Reversible and Vapochromic Chemisorption of Ammonia by a Copper(II) Coordination Polymer

Abstract

The single crystal X-ray structure determination of {[Cu(tpt)(o-phthalate)]·31/3(C2H2Cl4)}n (tpt=2,4,6-tri-4-pyridyl-1,3,5-triazine, C2H2Cl4=1,1,2,2-tetrachloroethane=TCE) shows a 3D network in which CuII centres are linked by 3-connecting tpt ligands with the topology of a 12,3 net. CuII centres are further linked by o-phthalate dianions. The copper coordination geometry is square pyramidal, with o-phthalate oxygen donors trans to each other in the basal plane and the remaining positions taken by the pyridines of three linking tpt units.
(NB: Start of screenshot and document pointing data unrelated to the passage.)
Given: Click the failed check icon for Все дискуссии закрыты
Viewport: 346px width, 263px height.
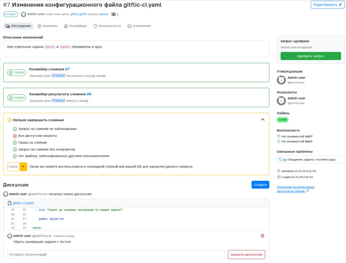Looking at the screenshot, I should point(15,136).
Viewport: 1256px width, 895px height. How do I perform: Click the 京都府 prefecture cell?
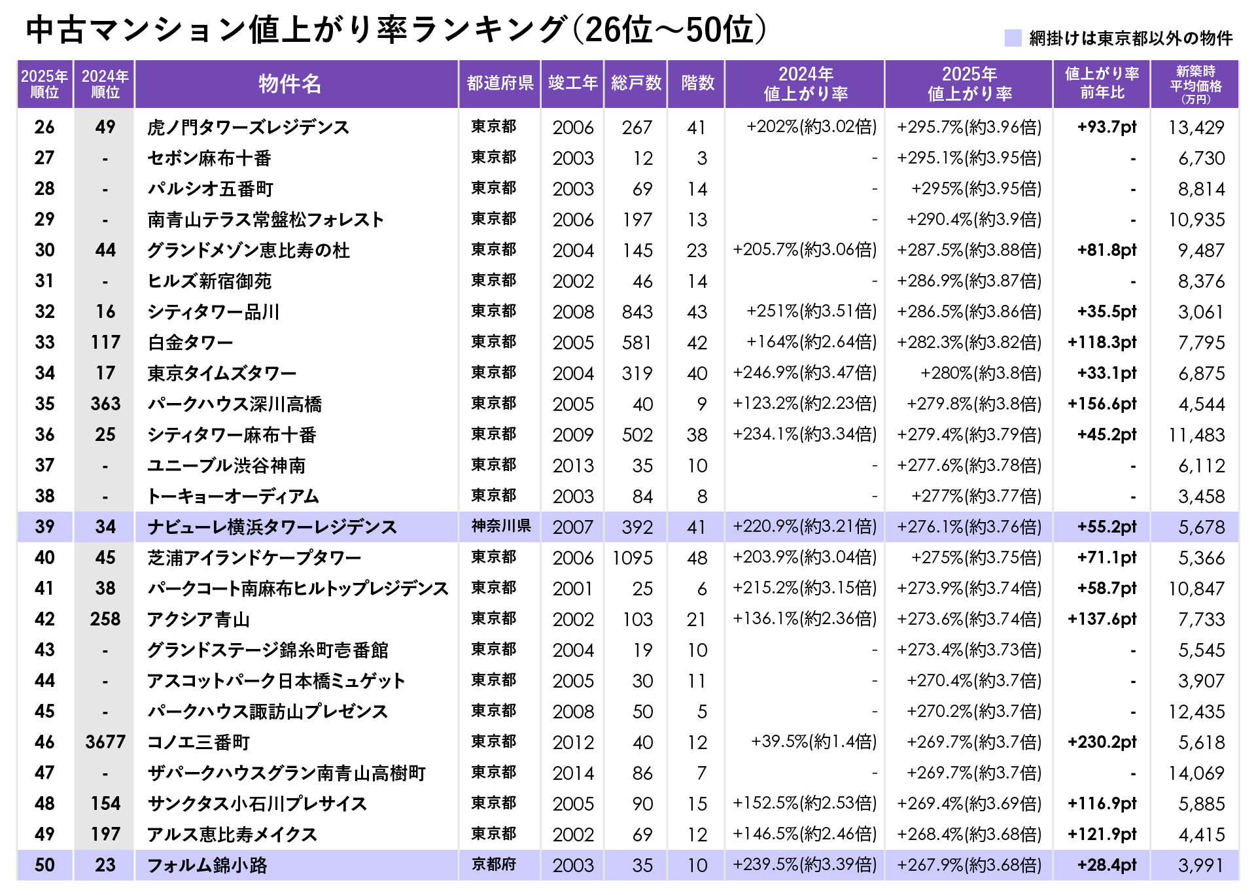494,864
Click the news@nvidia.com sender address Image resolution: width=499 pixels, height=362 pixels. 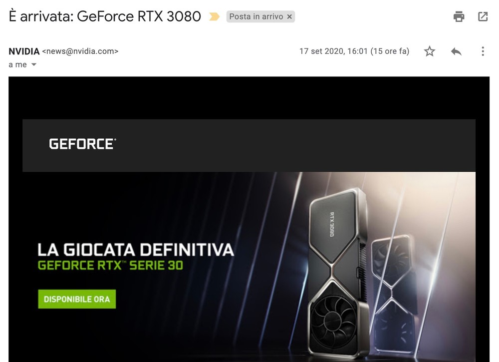click(80, 51)
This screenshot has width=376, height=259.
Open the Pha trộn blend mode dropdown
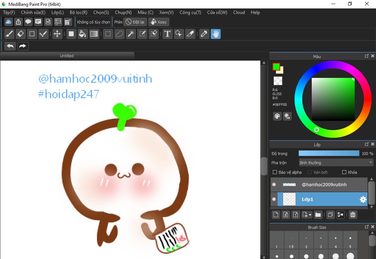click(336, 163)
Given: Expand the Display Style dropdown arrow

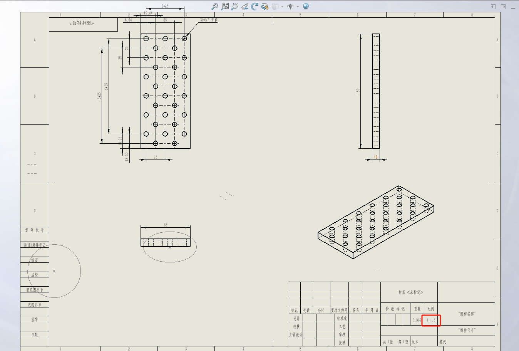Looking at the screenshot, I should click(x=282, y=7).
The solvent accessible void space is ~65%. The pale blue-green crystalline desolvate, obtained by heating to 200°C or washing the TCE solvate with acetone is formulated as [Cu(tpt)(o-phthalate)]n. Powder X-ray diffraction and electron paramagnetic resonance spectroscopy show that the crystal structure and the CuII geometry changes upon desolvation. The crystalline desolvated phase sorbs two equivalents of ammonia per copper ion. The adduct, mauve [Cu(tpt)(o-phthalate)(NH3)2]n, shows reasonable crystallinity and is stable up to ~150°C under ambient conditions before the reversible desorption (minimum 10 cycles) of the guest ammonia. The colour change and high desorption temperature, along with changes in g values, is suggestive of chemisorption in two steps with Cu–ammine bonding in the loaded phase.